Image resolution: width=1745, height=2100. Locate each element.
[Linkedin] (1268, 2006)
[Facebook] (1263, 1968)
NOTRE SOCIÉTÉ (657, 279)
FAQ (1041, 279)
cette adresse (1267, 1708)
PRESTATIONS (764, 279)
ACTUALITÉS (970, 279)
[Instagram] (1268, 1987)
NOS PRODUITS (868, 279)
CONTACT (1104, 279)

○ ○ ○ ○ ○ ○ ○

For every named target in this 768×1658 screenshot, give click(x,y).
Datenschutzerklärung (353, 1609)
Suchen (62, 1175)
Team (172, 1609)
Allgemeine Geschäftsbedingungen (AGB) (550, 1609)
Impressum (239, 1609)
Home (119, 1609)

○ ○ ○ ○ ○ ○ ○

▸ **Exercise brief**
Going down the listing above, begin printing at the line with "Image resolution: width=1745, height=2100." and finish with the line with "CONTACT (1104, 279)", exactly as they appear.

▸ **Written solution**
Image resolution: width=1745, height=2100. Locate each element.
[Linkedin] (1268, 2006)
[Facebook] (1263, 1968)
NOTRE SOCIÉTÉ (657, 279)
FAQ (1041, 279)
cette adresse (1267, 1708)
PRESTATIONS (764, 279)
ACTUALITÉS (970, 279)
[Instagram] (1268, 1987)
NOS PRODUITS (868, 279)
CONTACT (1104, 279)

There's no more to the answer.